A rabble-rousing Terror

At the Mthatha Rhema Christian Centre this week former ANC chair Mosiuoa ”Terror” Lekota was a far cry from the bewildered man flailing to control the ANC’s national conference in Polokwane last year.

Lekota appeared increasingly comfortable in his role as rabble-rouser and self-appointed custodian of the ANC’s traditions, values and institutional memory — a persona that served ANC president Jacob Zuma effectively in the two years leading up to Polokwane.

Lekota alluded continually to ANC values learned at the feet of Walter Sisulu, Nelson Mandela and Govan Mbeki on Robben Island, establishing personal struggle credentials and evoking memories that he suggests, are forgotten by the ANC’s current leadership.

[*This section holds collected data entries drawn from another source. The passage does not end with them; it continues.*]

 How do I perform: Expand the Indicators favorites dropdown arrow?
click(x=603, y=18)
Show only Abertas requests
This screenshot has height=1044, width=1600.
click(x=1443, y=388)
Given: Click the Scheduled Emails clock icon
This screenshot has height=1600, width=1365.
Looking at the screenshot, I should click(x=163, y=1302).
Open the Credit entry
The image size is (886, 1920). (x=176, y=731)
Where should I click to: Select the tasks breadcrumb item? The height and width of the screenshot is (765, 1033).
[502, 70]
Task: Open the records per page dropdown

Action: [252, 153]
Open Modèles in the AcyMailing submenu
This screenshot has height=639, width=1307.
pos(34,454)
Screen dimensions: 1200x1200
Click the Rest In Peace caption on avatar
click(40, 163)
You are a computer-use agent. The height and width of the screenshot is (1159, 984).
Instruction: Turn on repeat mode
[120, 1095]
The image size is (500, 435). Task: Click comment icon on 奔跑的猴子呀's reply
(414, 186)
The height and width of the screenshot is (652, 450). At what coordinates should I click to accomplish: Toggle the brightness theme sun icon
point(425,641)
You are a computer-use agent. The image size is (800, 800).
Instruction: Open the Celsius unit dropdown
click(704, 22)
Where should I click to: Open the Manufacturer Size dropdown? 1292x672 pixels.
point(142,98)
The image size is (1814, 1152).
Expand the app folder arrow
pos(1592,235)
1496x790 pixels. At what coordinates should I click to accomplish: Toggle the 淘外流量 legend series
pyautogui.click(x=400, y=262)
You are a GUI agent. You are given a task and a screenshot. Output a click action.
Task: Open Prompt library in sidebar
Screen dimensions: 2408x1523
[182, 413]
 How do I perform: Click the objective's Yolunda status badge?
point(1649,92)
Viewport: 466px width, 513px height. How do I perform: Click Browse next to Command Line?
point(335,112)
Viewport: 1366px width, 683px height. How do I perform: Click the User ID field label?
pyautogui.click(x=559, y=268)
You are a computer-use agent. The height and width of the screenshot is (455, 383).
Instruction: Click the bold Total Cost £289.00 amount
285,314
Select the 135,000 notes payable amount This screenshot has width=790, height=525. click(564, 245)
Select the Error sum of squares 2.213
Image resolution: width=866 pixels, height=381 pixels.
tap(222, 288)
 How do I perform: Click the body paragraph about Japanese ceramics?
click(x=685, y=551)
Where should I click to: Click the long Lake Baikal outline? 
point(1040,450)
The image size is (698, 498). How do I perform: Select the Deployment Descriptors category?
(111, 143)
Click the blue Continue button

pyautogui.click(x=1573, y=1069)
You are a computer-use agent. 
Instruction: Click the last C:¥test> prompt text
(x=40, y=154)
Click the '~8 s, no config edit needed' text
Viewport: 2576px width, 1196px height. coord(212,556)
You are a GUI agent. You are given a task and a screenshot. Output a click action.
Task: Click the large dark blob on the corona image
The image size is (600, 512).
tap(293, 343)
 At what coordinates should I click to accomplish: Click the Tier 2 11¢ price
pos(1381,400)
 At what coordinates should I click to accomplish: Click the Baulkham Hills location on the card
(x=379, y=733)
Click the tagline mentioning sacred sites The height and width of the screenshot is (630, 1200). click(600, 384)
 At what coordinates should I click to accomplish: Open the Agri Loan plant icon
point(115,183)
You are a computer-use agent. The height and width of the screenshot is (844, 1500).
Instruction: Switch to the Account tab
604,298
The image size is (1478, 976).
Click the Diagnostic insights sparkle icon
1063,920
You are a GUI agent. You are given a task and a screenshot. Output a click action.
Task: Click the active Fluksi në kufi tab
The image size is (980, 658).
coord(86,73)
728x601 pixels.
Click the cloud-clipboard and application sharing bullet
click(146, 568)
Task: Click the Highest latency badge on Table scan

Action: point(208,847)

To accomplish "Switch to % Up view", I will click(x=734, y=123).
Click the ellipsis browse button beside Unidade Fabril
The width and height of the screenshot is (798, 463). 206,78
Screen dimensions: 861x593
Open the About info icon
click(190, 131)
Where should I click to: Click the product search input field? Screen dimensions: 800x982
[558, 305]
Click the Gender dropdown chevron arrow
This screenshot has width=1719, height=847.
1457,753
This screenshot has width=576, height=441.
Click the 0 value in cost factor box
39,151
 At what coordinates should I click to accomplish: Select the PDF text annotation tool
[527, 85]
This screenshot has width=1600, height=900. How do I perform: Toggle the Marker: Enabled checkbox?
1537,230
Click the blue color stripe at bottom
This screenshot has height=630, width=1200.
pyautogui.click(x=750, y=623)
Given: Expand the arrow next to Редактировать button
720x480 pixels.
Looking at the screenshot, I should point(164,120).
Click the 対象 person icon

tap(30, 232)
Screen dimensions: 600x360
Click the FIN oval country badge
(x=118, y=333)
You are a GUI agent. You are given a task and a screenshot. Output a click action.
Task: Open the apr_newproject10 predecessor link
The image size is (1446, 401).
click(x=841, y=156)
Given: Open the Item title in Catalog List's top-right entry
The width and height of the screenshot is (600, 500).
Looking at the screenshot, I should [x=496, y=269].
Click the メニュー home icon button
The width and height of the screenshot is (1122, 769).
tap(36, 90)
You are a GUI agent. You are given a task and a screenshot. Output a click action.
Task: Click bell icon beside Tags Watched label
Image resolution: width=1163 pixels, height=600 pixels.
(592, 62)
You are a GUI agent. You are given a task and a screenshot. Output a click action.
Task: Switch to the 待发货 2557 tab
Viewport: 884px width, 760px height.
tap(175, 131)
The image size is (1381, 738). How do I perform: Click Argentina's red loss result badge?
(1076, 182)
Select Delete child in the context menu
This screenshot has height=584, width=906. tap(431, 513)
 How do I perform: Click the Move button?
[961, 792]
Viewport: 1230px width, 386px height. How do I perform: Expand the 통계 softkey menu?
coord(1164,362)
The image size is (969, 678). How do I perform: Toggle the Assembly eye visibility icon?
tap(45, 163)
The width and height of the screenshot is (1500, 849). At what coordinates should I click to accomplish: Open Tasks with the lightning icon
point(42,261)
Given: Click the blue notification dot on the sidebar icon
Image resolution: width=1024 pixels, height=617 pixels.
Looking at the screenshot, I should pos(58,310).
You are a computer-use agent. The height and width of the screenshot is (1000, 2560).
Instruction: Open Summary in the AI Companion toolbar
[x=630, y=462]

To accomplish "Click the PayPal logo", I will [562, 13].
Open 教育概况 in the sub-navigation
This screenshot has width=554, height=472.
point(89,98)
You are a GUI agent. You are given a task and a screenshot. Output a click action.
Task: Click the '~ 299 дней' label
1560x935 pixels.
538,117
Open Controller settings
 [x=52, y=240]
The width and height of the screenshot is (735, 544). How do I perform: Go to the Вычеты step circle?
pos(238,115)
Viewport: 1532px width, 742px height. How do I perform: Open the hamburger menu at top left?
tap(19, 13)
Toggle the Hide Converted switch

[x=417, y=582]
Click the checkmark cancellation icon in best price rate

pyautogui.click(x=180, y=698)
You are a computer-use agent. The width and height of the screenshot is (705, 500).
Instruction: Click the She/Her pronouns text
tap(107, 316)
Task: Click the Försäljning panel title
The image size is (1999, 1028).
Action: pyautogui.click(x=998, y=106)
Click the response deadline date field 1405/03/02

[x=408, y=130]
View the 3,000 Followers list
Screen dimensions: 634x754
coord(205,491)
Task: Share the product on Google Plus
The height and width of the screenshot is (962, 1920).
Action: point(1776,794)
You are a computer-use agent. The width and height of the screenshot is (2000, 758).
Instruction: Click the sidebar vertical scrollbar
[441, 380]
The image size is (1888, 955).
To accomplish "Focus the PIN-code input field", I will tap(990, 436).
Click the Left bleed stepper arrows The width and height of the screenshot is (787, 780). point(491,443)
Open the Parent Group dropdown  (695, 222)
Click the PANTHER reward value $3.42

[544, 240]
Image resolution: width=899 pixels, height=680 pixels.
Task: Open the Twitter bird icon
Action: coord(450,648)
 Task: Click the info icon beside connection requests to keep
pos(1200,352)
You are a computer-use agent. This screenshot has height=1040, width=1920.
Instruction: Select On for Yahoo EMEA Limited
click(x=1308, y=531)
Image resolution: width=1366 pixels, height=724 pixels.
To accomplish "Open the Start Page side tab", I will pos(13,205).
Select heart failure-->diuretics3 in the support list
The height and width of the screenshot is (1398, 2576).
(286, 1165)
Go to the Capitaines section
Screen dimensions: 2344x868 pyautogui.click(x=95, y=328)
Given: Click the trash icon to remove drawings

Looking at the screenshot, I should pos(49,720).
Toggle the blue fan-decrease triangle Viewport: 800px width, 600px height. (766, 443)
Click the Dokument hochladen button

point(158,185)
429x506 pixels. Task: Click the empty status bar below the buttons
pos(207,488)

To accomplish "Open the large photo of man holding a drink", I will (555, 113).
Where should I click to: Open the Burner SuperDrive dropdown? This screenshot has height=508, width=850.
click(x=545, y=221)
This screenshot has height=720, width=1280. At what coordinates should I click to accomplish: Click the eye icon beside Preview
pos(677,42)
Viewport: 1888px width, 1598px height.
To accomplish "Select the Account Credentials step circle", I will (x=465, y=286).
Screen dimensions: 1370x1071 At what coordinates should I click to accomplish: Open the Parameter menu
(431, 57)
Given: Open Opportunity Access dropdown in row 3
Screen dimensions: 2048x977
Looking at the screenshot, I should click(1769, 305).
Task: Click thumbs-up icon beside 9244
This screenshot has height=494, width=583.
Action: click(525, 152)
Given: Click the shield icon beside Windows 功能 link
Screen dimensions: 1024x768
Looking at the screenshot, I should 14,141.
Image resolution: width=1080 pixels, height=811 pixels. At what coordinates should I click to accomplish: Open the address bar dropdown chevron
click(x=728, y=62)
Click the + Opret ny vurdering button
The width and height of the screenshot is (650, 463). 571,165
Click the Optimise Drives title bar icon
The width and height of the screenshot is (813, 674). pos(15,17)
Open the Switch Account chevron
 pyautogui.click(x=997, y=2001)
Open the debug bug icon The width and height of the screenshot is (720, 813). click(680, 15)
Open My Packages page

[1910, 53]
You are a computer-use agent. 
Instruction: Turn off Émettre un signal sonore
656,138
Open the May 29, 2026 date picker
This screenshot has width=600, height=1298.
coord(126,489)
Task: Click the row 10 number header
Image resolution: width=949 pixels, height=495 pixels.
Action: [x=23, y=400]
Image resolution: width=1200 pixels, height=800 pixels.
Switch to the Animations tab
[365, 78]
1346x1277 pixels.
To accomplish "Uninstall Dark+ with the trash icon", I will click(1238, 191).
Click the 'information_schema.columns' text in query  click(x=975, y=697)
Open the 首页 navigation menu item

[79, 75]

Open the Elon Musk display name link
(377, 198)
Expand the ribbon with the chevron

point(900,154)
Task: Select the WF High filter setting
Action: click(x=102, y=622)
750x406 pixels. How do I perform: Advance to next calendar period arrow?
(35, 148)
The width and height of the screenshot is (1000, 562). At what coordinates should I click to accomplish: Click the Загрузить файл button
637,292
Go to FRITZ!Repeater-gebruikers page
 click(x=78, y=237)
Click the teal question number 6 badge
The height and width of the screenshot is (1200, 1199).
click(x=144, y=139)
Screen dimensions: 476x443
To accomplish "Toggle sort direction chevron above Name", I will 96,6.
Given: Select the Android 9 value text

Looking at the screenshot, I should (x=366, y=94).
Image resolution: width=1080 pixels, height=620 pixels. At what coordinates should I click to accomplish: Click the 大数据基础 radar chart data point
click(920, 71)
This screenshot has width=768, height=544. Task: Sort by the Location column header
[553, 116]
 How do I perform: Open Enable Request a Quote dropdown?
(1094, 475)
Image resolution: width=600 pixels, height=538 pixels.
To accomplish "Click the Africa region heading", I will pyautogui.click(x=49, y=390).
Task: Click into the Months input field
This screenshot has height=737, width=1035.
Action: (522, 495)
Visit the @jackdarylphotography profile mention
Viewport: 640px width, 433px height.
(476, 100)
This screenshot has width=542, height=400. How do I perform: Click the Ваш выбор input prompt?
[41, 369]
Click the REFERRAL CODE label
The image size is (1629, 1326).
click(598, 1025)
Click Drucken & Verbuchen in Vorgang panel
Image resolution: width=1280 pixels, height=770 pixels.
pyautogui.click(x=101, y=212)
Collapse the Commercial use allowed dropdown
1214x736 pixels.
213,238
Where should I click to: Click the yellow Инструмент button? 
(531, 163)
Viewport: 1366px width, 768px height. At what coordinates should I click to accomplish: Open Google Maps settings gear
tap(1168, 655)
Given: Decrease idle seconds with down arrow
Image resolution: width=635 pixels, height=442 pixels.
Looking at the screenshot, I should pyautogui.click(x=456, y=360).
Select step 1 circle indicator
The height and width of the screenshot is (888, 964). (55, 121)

He said the ANC colours and emblems used by heroes such as Oliver Tambo and Mandela are being tainted by people like youth league president Julius Malema.

In full flight, Lekota’s arms became animated, his lumpen presence occasionally theatrical: he stuck out his backside in choreographed imitation of Zuma’s Mshini wam‘ performances when tracing the historical use of struggle songs in the movement. He insisted that the present called for songs about ”peace, development and nation-building, not violence”.

A running theme during his address was Zuma’s silence on issues raised by himself and other concerned voices in the party: the spectre of tribalist mobilisation around the ANC president, the disrespectful utterances aimed at party elders and the ”purging” rather than ”promised unity of the ANC after Polokwane”.

And Zuma’s response to these concerns? ”Cwaka!” [nothing/silence] each time, Lekota told the crowd, wiping his mouth with his fingers in a delicate movement reminiscent of pantsula dancers, to the laughter of his audience. ”Comrades must be accepting of differences,” he said, painting, perhaps speciously, a picture of a party ”suddenly” wracked by intolerance of any deviation from the party line.

He bemoaned the ”violence, unruly behaviour” and ”jealousies” in party structures and meetings that have relegated the ANC to the level of a gang: ”Like the 28s, the ANC is becoming a numbers gang. And when we raise these issues we are told to keep quiet, in our own party!”

At one point, Lekota attempted a falsetto voice while imitating Malema’s constant bleating: ”Malema is like a child among adults, and when he is finally told to go play outside, he goes out and says all the things he has heard the adults say” — alluding to Malema’s role as the sanctioned pit-bull in the pro-Zuma arsenal.

As Lekota calls for a return to the old ANC, South Africa may just be witnessing the second coming of the old Terror Lekota.